The architect introduced his suburban cottage-style flair to Manhattan. Completed in 1886 the marvelous collection of residences flowed together as a cohesive whole. Some adjoining pairs of homes shared a single great spanning arch over the porches. Terra cotta panels, stained glass, an intricate stepped Flemish gable and irregular heights and lines of the roof joined in a visual celebration.
The Real Estate Record and Guide was impressed, noting its “freedom from all meretricious tricks of ornament.” Over a century later the AIA Guide to New York City would call the row “powerful stuff” and add “The brickwork (and supporting terra cotta) is a work of virtuoso masonry, the great arches monumental. Extraordinary.”

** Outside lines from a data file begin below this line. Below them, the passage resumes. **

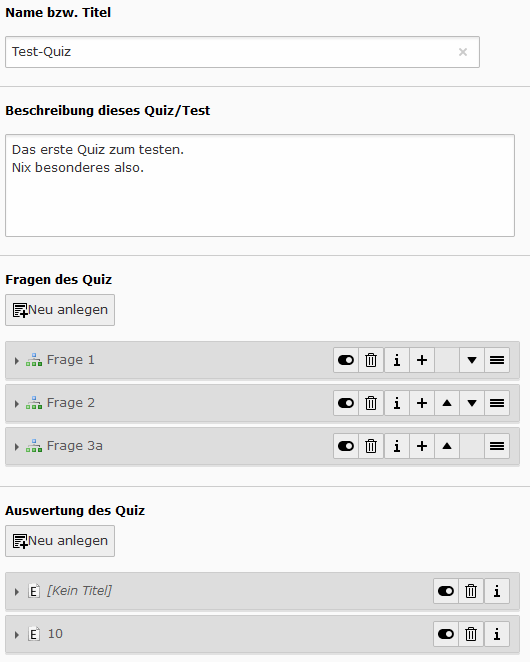The width and height of the screenshot is (530, 662).
Task: Click Neu anlegen under Auswertung des Quiz
Action: point(60,541)
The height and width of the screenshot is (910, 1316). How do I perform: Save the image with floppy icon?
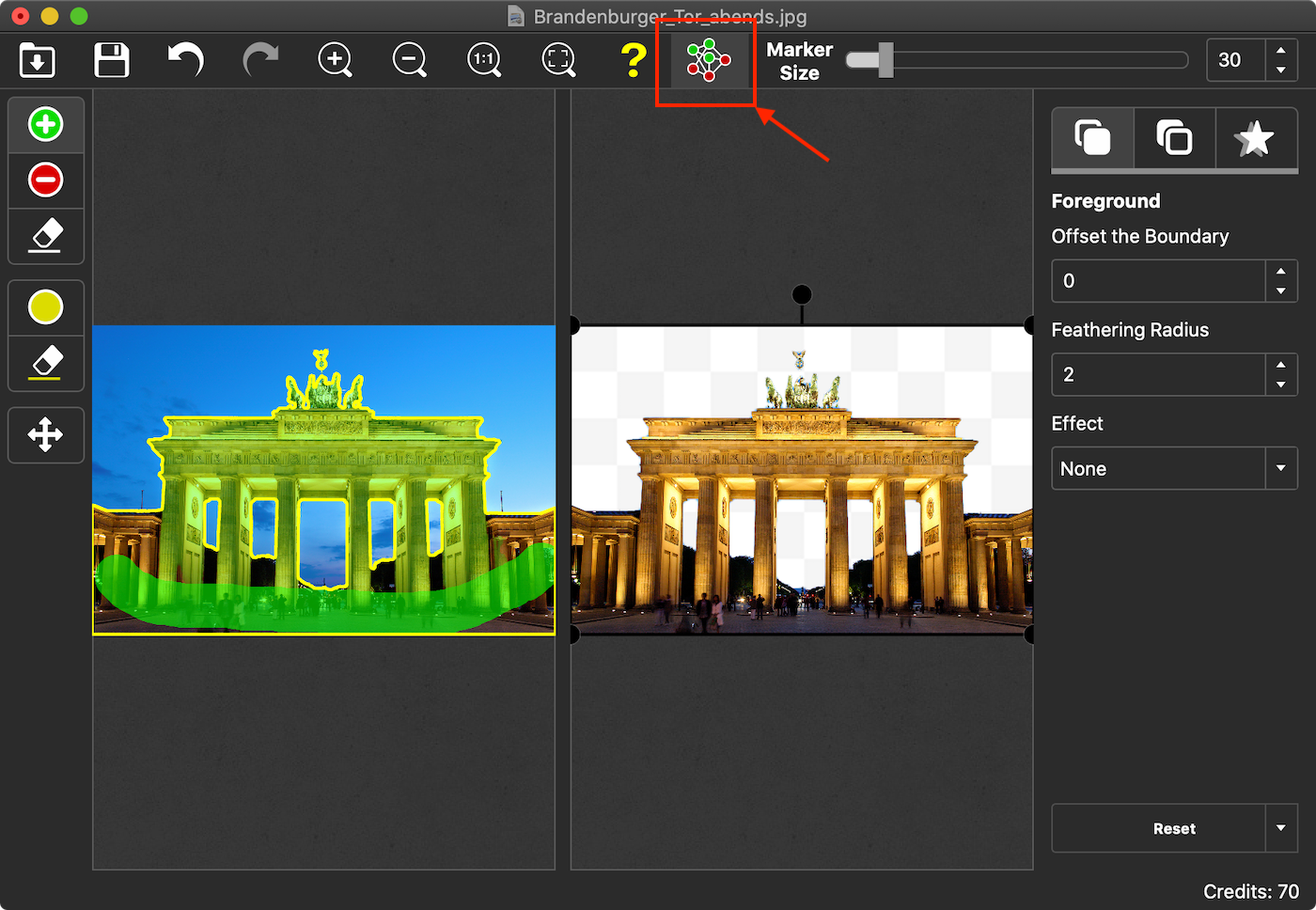coord(112,60)
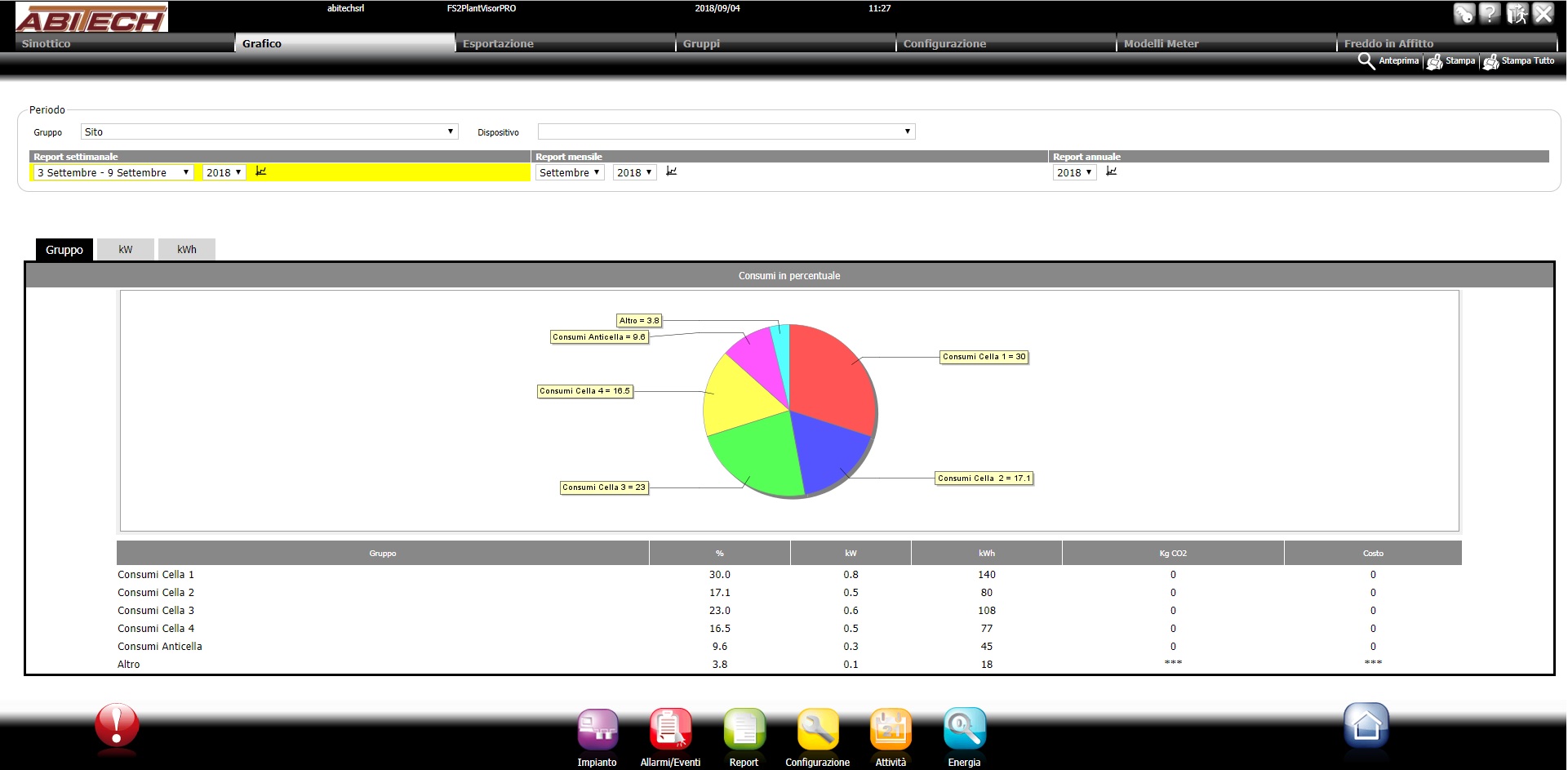Click the red alarm exclamation icon

coord(117,725)
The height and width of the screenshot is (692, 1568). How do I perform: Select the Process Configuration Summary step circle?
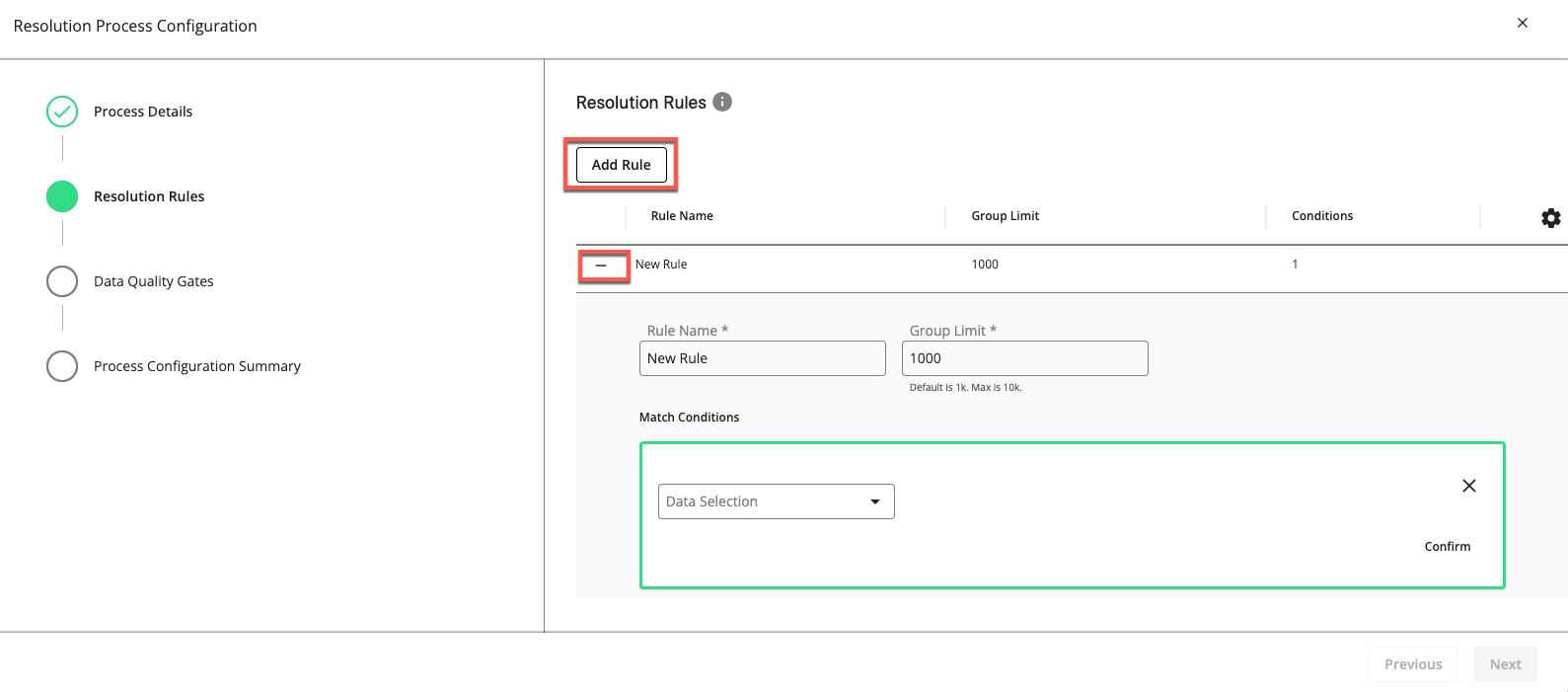coord(62,366)
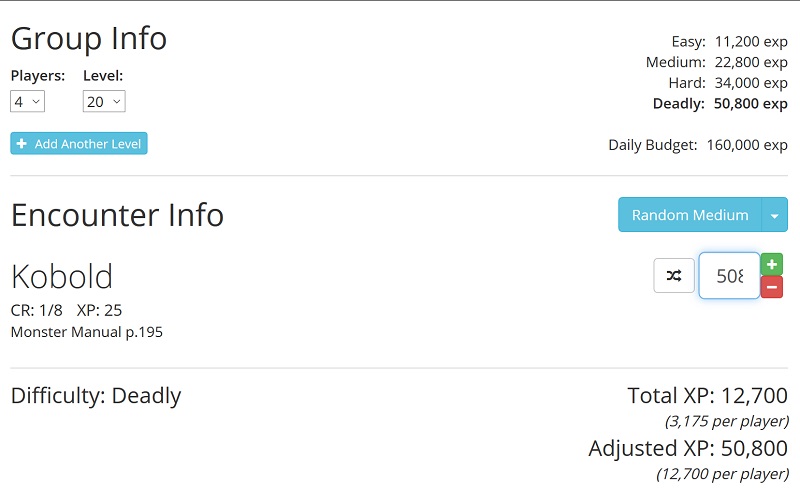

Tragically, shortly after the row was completed, Frederick B. White died at the age of 24. One can only imagine the masterful designs that might have been born on his drafting table.
As well as the decorative stained glass the homes boasted high-end extras like imported hardwoods. Hewett originally leased the houses, but lost them in foreclosure in 1893. The entire lot, with the exception of No. 389 West End Avenue, was purchased in the foreclosure sale by the plaintiff, Bradley & Currier Company Ltd.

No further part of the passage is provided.